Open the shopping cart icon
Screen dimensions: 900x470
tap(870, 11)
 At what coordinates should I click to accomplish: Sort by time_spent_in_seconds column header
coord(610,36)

━━━━━━━━━━

> **WHAT IS BEING ASKED**
Transcribe the data in full, keeping every character.

> **FINISHED TASK**
Open the shopping cart icon
Screen dimensions: 900x470
tap(870, 11)
 At what coordinates should I click to accomplish: Sort by time_spent_in_seconds column header
coord(610,36)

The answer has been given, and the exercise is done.